Anatomy of a Compiler

Return to first page of the Compiler Theory article

A compiler is a tool that translates a program from one language to another language. An interpreter is a tool that takes a program and executes it. In the first case the program often comes from a file on disk and in the second the program is sometimes stored in a RAM buffer, so that changes can be made quickly and easily through an integrated editor. This is often the case in BASIC interpreters and calculator programs. We will refer to the source of the program, whether it is on disk or in RAM, as the input stream.

Regardless of where the program comes from it must first pass through a Tokenizer, or as it is sometimes called, a Lexer. The tokenizer is responsible for dividing the input stream into individual tokens, identifying the token type, and passing tokens one at a time to the next stage of the compiler.

The next stage of the compiler is called the Parser. This part of the compiler has an understanding of the language's grammar. It is responsible for identifying syntax errors and for translating an error free program into internal data structures that can be interpreted or written out in another language.

The data structure is called a Parse Tree, or sometimes an Intermediate Code Representation. The parse tree is a language independent structure, which gives a great deal of flexibility to the code generator. The lexer and parser together are often referred to as the compiler's front end. The rest of the compiler is called the back end. Due to the language independent nature of the parse tree, it is easy, once the front end is in place, to replace the back end with a code generator for a different high level language, or a different machine language, or replacing the code generator all together with an interpreter.
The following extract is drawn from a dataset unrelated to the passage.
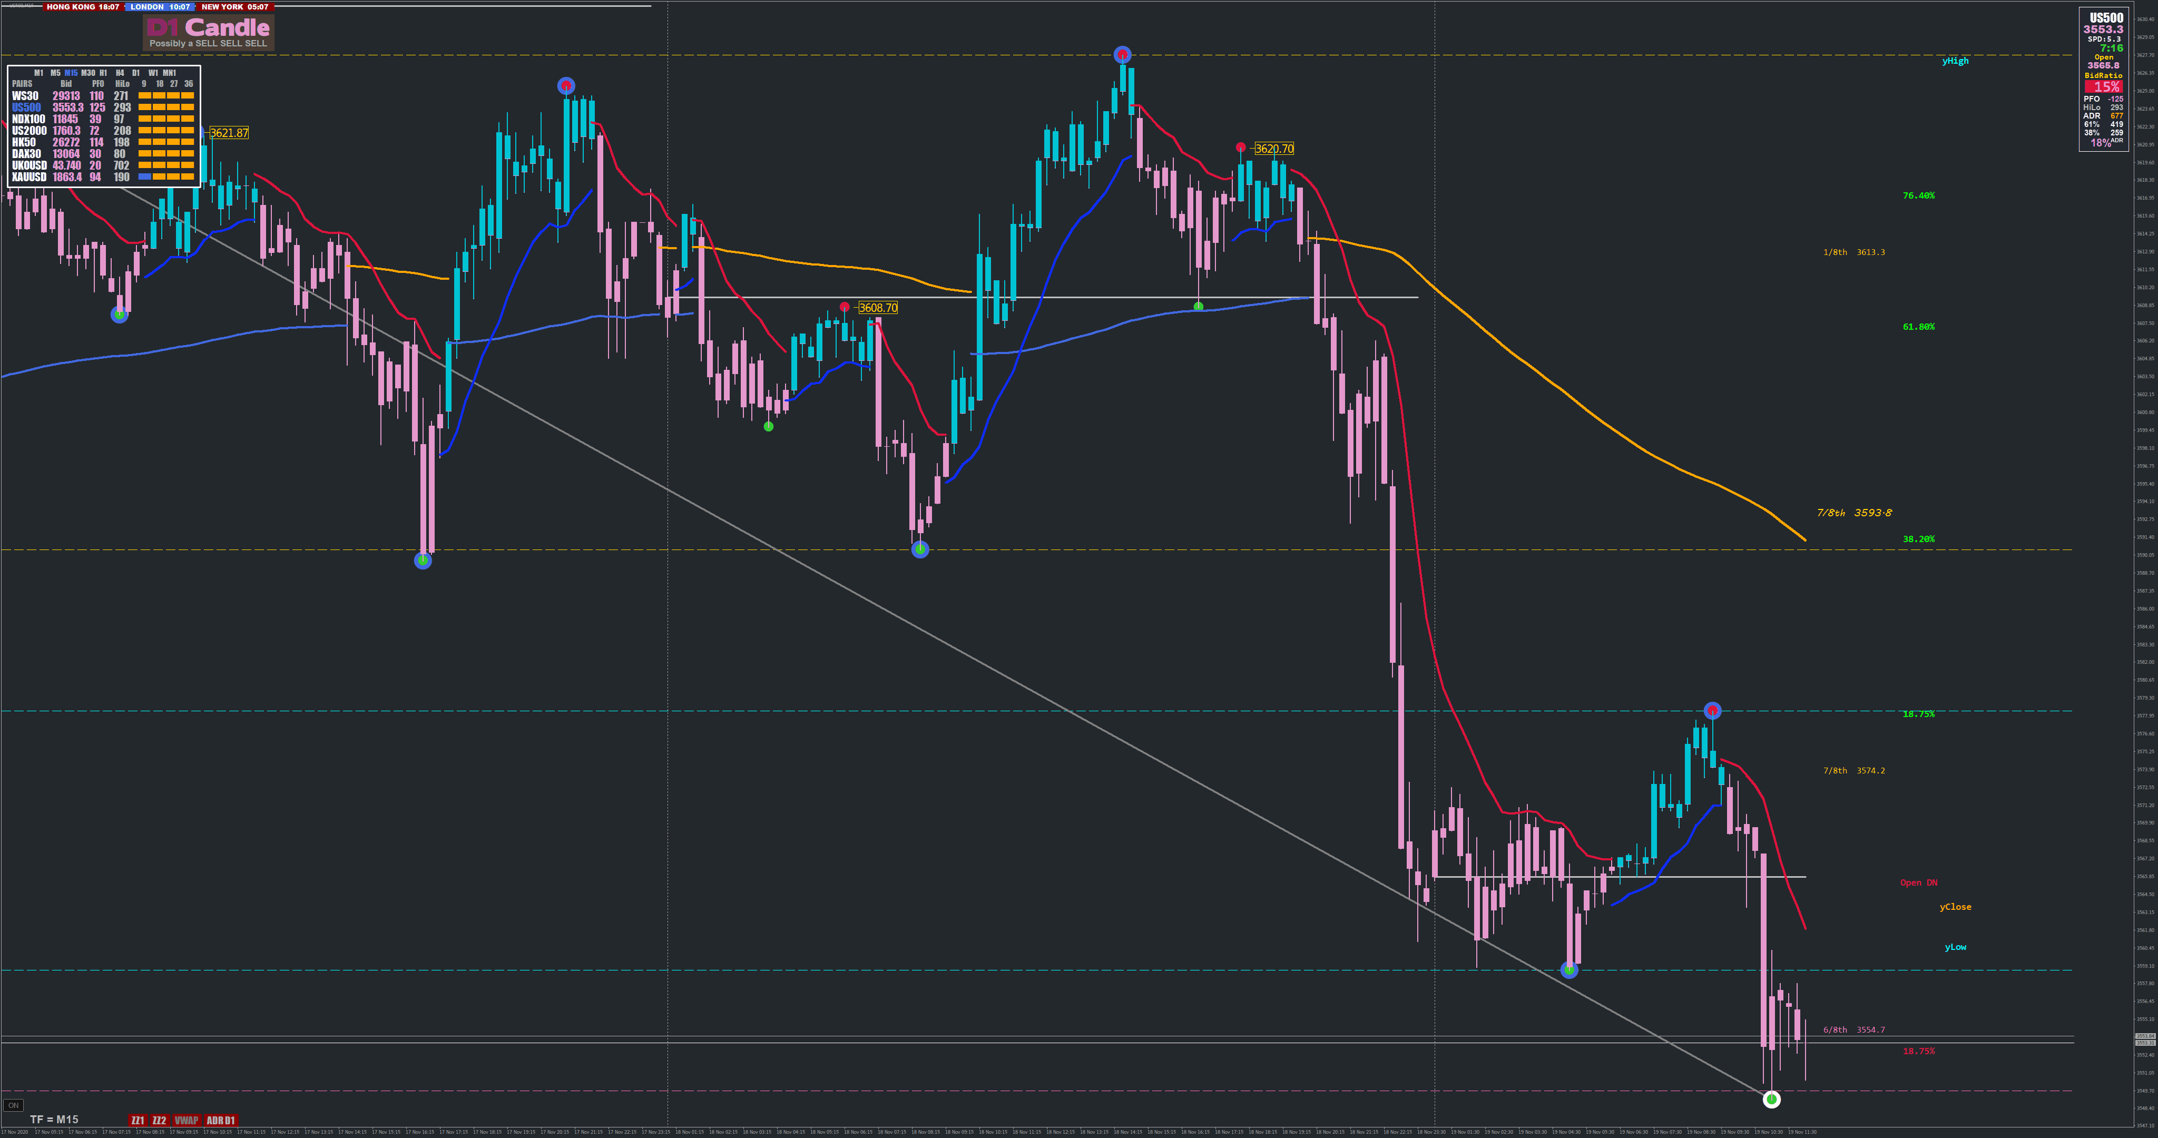Click the ADR D1 button
The height and width of the screenshot is (1138, 2158).
point(221,1120)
This approach allows a compiler to be easily ported to another type of computer, or for a single compiler to produce code for a number of different computers (cross compilation).

Sometimes, especially on smaller systems, the intermediate representation is written to disk. This allows the front end to be unloaded from RAM, and RAM is not needed for the intermediate representation. This has two disadvantages: it is slower, and it requires that the parse tree be translated to a form that can be stored on disk.

The next step in the process is to send the parse tree to either an interpreter, where it is executed, or to a code generator preprocessor. Not all compilers have a code generator preprocessor. The preprocessor has two jobs. The first is to break any expressions into their simplest components. For example, the assignment a := 1 + 2 * 3 would be broken into temp := 2 * 3; a := 1 + temp; Such expressions are called Binary Expressions. Such expressions are necessary for generating assembler language code. Compilers that translate from one high level language to another often do not contain this step. Another task of the code generator preprocessor is to perform certain machine independent optimizations.

After preprocessing, the parse tree is sent to the code generator, which creates a new file in the target language. Sometimes the newly created file is then post processed to add machine dependent optimizations.

Figure 1 shows graphically the different parts of a compiler;

Figure 1. Anatomy of a Compiler

Interpreters are sometimes called virtual machines. This stems from the idea that a CPU is actually a low level interpreter - it interprets machine code. An interpreter is a high level simulation of a CPU.

Return to beginning of the Anatomy and Tokenizer page

The Tokenizer

The job of the tokenizer is to read tokens one at a time from the input stream and pass the tokens to the parser. The heart of the tokenizer is the following type:

token_type_enum = (glob_res_word, 

record Token_Type is
    infile        : text;
    cur_str       : array [1..80] of char;
    cur_str_len   : integer;

    cur_line      : integer;
    cur_pos       : integer;

    type_of_token : token_type_enum;
    read_string   : char [1..30] of char;
    cap_string    : char [1..30] of char;
    int_val       : integer;
    float_val     : real;
    glob_res_word : glob_res_word_type;
    con_res_word  : con_res_word_type;
    res_sym       : res_sym_type;
  end; (* Token *)

A variable of this type is used to hold the current token. The field infile is the input stream the program being parsed is held in (for those that do not know Pascal, text files have the type text). The next field is the current line being parsed. It is more efficient to read files a chunk at a time rather than a character at a time, so it is standard practice to add a field to hold an entire string to the token. Cur_str_len gives the length of the current string;

If the stream is from a RAM buffer then these two fields can be replaced with a pointer to the correct position in the buffer.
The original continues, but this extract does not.